Although the ancient Vedas of India specified how the ecliptic was to be divided into twenty-eight nakshatra, Indian constellation patterns were ultimately borrowed from Greek ones sometime after Alexander's conquests in Asia in the 4th century BC.[12]

Ancient China

The earliest known inscriptions for Chinese star names were written on oracle bones and date to the Shang Dynasty (c. 1600 - c. 1050 BC).[13] Sources dating from the Zhou Dynasty (c. 1050 - 256 BC) which provide star names include the Zuo Zhuan, the Shi Jing, and the "Canon of Yao" (堯典) in the Book of Documents.[14] The Lüshi Chunqiu written by the Qin statesman Lü Buwei (d. 235 BC) provides most of the names for the twenty-eight mansions (i.e. asterisms across the ecliptic belt of the celestial sphere used for constructing the calendar). An earlier lacquerware chest found in the Tomb of Marquis Yi of Zeng (interred in 433 BC) contains a complete list of the names of the twenty-eight mansions.[15] Star catalogues are traditionally attributed to Shi Shen and Gan De, two rather obscure Chinese astronomers who may have been active in the 4th century BC of the Warring States Period (403-221 BC).[16] The Shi Shen astronomy (石申天文, Shi Shen tienwen) is attributed to Shi Shen, and the Astronomic star observation (天文星占, Tianwen xingzhan) to Gan De.[17]

It was not until the Han Dynasty (202 BC - 220 AD) that astronomers started to observe and record names for all the stars that were apparent (to the naked eye) in the night sky, not just those around the ecliptic.[18] A star catalogue is featured in one of the chapters of the late 2nd-century-BC history work Records of the Grand Historian by Sima Qian (145-86 BC) and contains the "schools" of Shi Shen and Gan De's work (i.e. the different constellations they allegedly focused on for astrological purposes).[19] Sima's catalogue—the Book of Celestial Offices (天官書 Tianguan shu)—includes some 90 constellations, the stars therein named after temples, ideas in philosophy, locations such as markets and shops, and different people such as farmers and soldiers.[20] For his Spiritual Constitution of the Universe (靈憲, Ling Xian) of 120 AD, the astronomer Zhang Heng (78-139 AD) compiled a star catalogue comprising 124 constellations.[21] Chinese constellation names were later adopted by the Koreans and Japanese.[22]

Islamic world

A large number of star catalogues were published by Muslim astronomers in the medieval Islamic world. These were mainly Zij treatises, including Arzachel's Tables of Toledo (1087), the Maragheh observatory's Zij-i Ilkhani (1272) and Ulugh Beg's Zij-i-Sultani (1437). Other famous Arabic star catalogues include Alfraganus' A compendium of the science of stars (850) which corrected Ptolemy's Almagest;[23] and Azophi's Book of Fixed Stars (964) which described observations of the stars, their positions, magnitudes, brightness and colour, drawings for each constellation, and the first descriptions of Andromeda Galaxy[24] and the Large Magellanic Cloud.[25][26] Many stars are still known by their Arabic names (see List of Arabic star names).

Pre-Columbian Americas

The Motul Dictionary, compiled in the 16th century by an anonymous author (although attributed to Fray Antonio de Ciudad Real), contains a list of stars originally observed by the ancient Mayas. The Maya Paris Codex also contain symbols for different constellations which were represented by mythological beings.[27]
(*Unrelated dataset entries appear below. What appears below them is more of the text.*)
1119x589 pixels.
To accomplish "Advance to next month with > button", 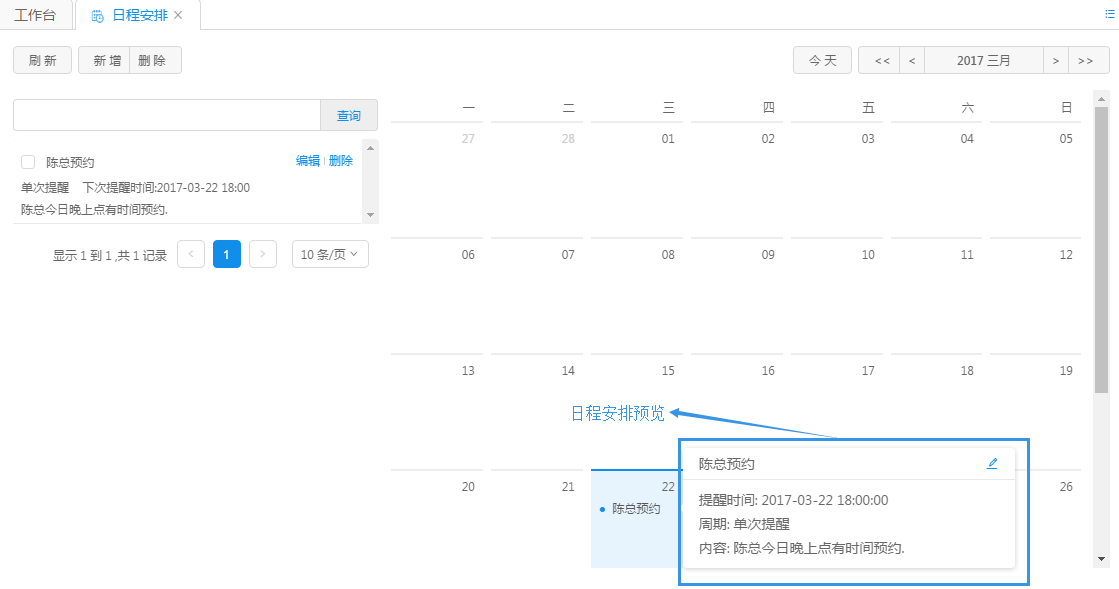I will pyautogui.click(x=1056, y=60).
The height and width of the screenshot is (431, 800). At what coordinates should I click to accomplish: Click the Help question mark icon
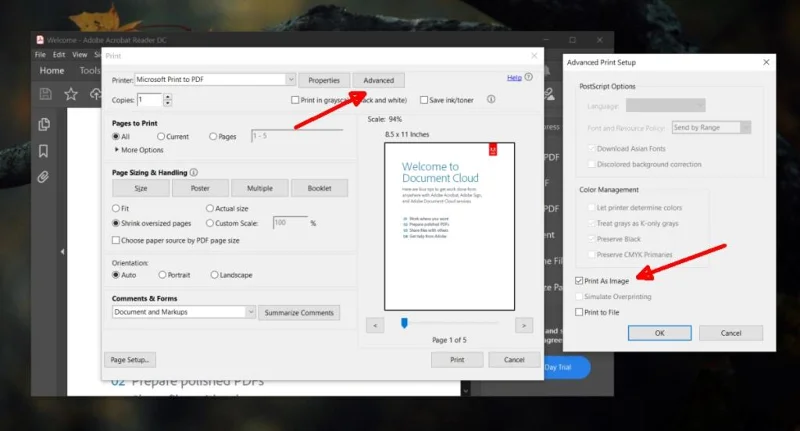529,78
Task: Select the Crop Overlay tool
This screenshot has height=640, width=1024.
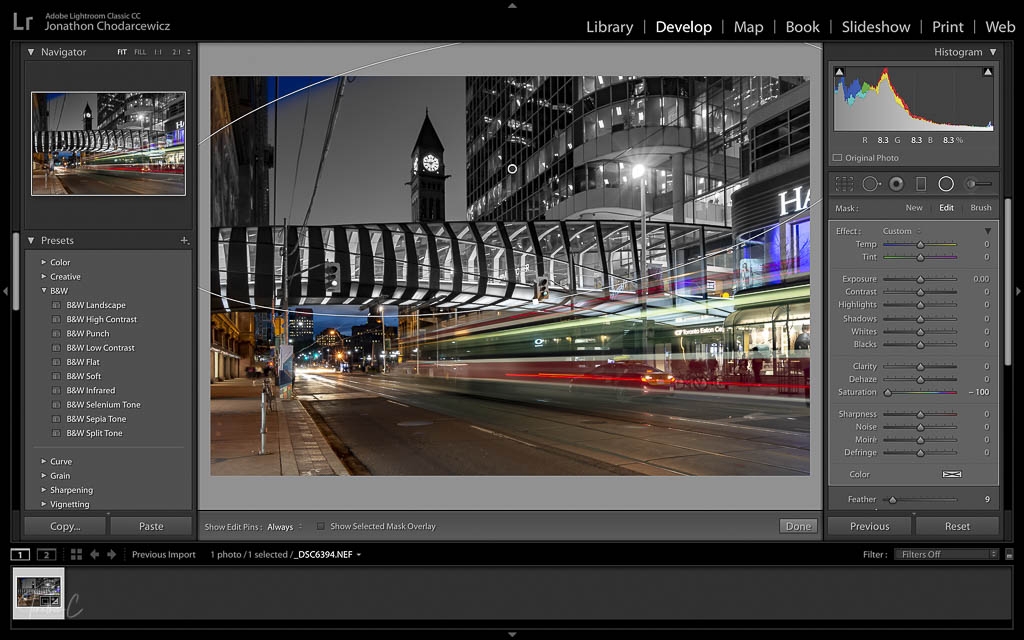Action: (x=844, y=184)
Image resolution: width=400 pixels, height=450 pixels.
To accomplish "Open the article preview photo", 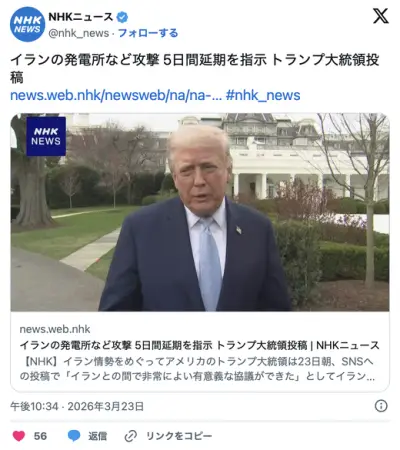I will click(200, 212).
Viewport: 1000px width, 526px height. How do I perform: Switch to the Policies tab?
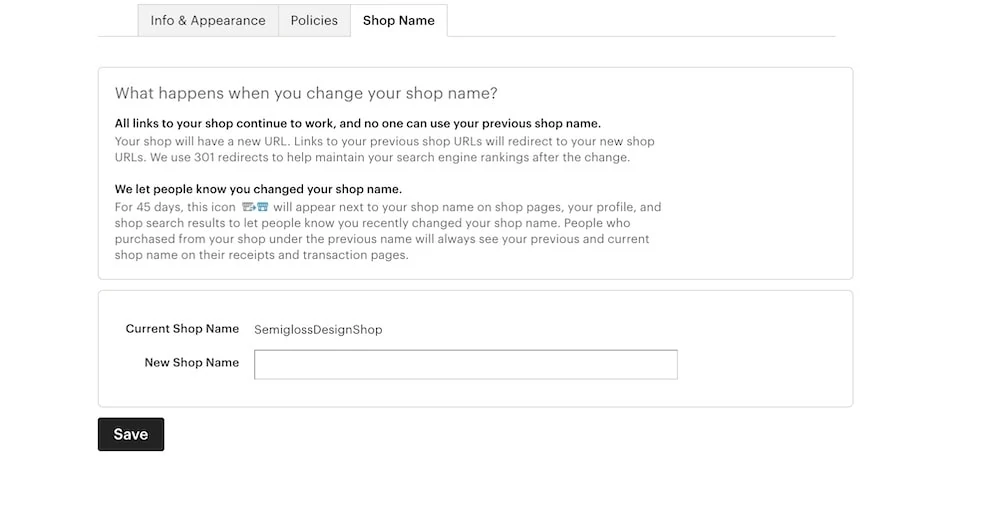tap(314, 20)
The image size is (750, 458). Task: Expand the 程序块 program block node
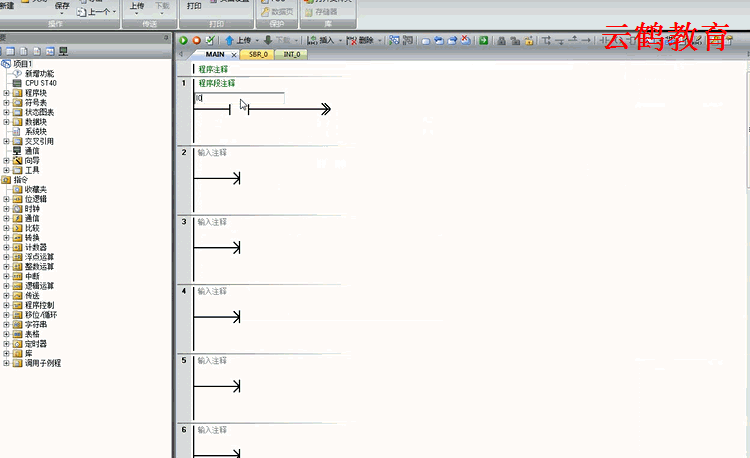[x=6, y=93]
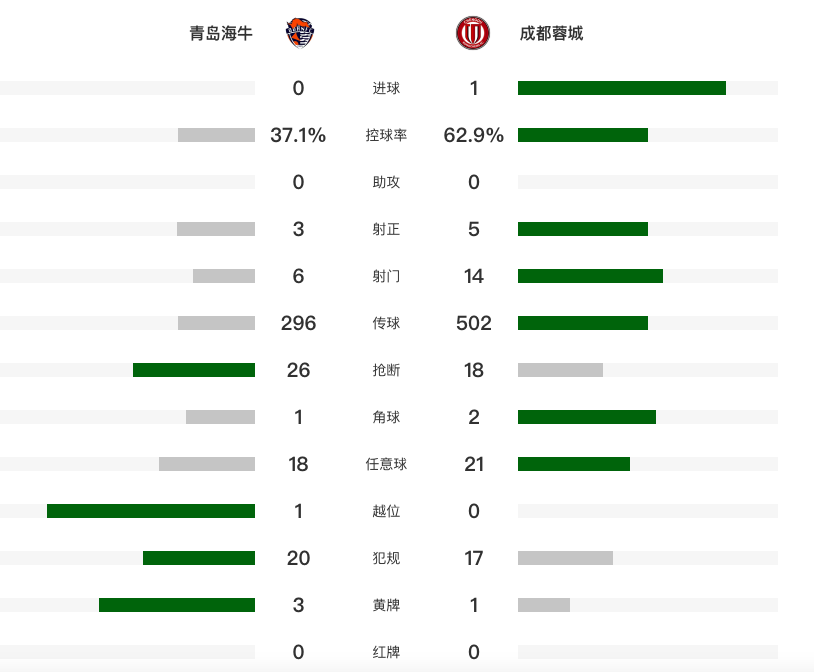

Bayer and Flamsteed catalogues

Two systems introduced in historical catalogues remain in use to the present day. The first system comes from the German astronomer Johann Bayer's (1572–1625) Uranometria published in 1603 and is for bright stars. These are given a Greek letter followed by the genitive case of the constellation in which they are located; examples are Alpha Centauri or Gamma Cygni. The major problem with Bayer's naming system was the number of letters in the Greek alphabet (24). It was easy to run out of letters before running out of stars needing names, particularly for large constellations such as Argo Navis. Bayer extended his lists up to 67 stars by using lower-case Roman letters ("a" through "z") then upper-case ones ("A" through "Q"). Few of those designations have survived. It is worth mentioning, however, as it served as the starting point for variable star designations, which start with "R" through "Z", then "RR", "RS", "RT"..."RZ", "SS", "ST"..."ZZ" and beyond.

The second system comes from the English astronomer John Flamsteed's (1646–1719) Historia coelestis Britannica. It kept the genitive-of-the-constellation rule for the back end of his catalog names, but used numbers instead of the Greek alphabet for the front half. Examples include 61 Cygni and 47 Ursae Majoris.

Full-sky catalogues

Bayer and Flamsteed covered only a few thousand stars between them. In theory, full-sky catalogues try to list every star in the sky. There are, however, literally hundreds of millions, even billions of stars resolvable by telescopes, so this is an impossible goal; these kind of catalogs generally try to get every star brighter than a given magnitude.

LAL

Jérôme Lalande published the Histoire Céleste Française in 1801, which contained an extensive star catalog, among other things. The observations made were made from the Paris Observatory and so it describes mostly northern stars. This catalog contained the positions and magnitudes of 47,390 stars, out to magnitude 9, and was the most complete catalog up to that time. A significant reworking of this catalog in 1846 added reference numbers to the stars that are used to refer to some of these stars to this day. The decent accuracy of this catalog kept it in common use as a reference by observatories around the world throughout the 19th century.

HD/HDE

The Henry Draper Catalogue was published in the period 1918–1924. It covers the whole sky down to about ninth or tenth magnitude, and is notable as the first large-scale attempt to catalogue spectral types of stars. The catalogue was compiled by Annie Jump Cannon and her co-workers at Harvard College Observatory under the supervision of Edward Charles Pickering, and was named in honour of Henry Draper, whose widow donated the money required to finance it.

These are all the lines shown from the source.